Changer le modèle de gouvernance

Je reviens toujours sur cette rengaine, la parité. Nos gouvernants doivent aujourd’hui accepter que la gouvernance masculine a vécu et qu’il est temps d’expérimenter l’accès égalitaire hommes/femmes aux postes administratifs et aux postes électifs. Pour l’avènement d’une société dans laquelle nos enfants pourront  retrouver des repères  d’humanisme, d’amour, d’éthique, d’honnêteté et de dignité. La course à l’argent et au pouvoir, à laquelle se livrent les hommes, a détruit toutes les valeurs sociales qui cimentaient la société humaniste érigée par nos ancêtres. Comme le disait quelqu’un : «Nos parents s’aimaient beaucoup et s’entraidaient. Aujourd’hui c’est le chacun pour soi qui est la loi du plus grand nombre». Ca fait pitié, mais c’est la réalité.

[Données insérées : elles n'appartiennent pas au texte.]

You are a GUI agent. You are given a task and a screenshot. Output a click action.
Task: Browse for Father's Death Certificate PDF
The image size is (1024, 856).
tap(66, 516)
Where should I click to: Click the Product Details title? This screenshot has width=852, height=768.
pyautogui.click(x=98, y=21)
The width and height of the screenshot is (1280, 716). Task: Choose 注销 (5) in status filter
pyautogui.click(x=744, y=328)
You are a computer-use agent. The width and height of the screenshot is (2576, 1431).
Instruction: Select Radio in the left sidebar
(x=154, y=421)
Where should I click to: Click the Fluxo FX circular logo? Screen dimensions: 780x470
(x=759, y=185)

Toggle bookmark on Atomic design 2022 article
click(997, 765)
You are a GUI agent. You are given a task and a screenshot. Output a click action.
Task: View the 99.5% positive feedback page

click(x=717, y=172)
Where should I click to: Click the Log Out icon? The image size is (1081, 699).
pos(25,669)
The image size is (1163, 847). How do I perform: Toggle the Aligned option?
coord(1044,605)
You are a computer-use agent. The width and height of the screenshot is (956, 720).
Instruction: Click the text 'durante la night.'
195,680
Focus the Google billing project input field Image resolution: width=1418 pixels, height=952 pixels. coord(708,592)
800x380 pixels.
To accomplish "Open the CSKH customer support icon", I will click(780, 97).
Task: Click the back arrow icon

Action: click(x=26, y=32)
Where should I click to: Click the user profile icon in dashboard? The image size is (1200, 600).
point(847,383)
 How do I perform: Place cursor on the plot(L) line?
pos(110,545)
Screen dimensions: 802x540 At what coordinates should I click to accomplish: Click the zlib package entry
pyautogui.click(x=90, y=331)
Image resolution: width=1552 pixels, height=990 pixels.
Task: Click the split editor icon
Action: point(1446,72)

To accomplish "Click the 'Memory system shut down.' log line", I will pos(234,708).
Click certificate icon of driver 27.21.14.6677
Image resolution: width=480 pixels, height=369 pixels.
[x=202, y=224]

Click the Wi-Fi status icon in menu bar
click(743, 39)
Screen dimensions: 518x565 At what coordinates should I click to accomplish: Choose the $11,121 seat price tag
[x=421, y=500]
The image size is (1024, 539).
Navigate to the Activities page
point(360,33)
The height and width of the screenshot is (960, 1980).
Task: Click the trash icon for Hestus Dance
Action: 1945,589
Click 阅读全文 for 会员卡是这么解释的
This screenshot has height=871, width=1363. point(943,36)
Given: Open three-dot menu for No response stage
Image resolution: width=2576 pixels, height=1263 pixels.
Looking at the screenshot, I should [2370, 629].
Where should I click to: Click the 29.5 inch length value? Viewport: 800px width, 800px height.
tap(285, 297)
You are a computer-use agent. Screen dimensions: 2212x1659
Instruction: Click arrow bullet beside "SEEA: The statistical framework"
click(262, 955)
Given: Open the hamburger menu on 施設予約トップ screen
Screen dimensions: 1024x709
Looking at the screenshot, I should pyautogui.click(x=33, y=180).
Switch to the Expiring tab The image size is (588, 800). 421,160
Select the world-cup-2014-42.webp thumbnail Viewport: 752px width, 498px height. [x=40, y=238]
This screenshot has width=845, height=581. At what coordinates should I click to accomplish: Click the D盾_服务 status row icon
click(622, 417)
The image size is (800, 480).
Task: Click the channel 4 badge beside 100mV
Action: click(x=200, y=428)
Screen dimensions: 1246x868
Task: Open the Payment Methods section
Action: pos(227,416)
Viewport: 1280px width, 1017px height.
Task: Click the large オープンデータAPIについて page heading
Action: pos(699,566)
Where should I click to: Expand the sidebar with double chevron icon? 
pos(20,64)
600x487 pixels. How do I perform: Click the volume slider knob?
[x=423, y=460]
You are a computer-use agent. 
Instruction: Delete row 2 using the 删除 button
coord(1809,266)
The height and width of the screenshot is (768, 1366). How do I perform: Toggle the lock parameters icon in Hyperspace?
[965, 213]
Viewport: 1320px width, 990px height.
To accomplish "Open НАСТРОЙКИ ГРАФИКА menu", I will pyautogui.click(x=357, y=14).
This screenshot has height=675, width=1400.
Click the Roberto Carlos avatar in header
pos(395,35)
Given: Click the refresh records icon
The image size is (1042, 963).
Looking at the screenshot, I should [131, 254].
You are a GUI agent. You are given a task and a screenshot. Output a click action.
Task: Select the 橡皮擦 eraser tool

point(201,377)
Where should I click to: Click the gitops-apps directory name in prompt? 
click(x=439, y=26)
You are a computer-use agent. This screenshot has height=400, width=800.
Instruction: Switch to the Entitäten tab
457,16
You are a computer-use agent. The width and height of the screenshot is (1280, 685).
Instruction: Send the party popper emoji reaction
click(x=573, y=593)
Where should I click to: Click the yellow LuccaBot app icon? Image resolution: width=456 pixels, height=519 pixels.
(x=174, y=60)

Dans la nouvelle société, nous aurons beaucoup de femmes dans les Conseils communaux. Elles auront à cœur de recenser les problèmes de leurs sœurs (s’il s’agit bien d’une élection de proximité, qui d’autre que la femme peut mieux régler les problèmes des femmes ?), et les aider à les résoudre (autonomisation des femmes, éducation au leadership féminin, développement communautaire, santé familiale, modèles par l’exemple pour les jeunes générations etc.)

Voilà la société qui serait profitable  à tous : en particulier à notre Etat qui pourra posséder un plus grand nombre de ressources humaines formées et conscientes des responsabilités que la Nation leur a confiées. Moins encline aux détournements et à la corruption, la femme s’occupe mieux de sa tâche lorsqu’on lui  confie des responsabilités. Très peu parmi notre genre, ont fait de l’argent le but de leur existence. Si pareille gouvernance peut changer le visage de notre société, alors que nos gouvernants y réfléchissent sérieusement. Seule la volonté politique peut changer la donne. Pour qu’on arrête le désastre ; afin que nos enfants ne se transforment pas tous en gangsters parce qu’ils veulent avoir beaucoup d’argent, et frimer comme les enfants des riches qui sont les seuls modèles qu’on leur offre.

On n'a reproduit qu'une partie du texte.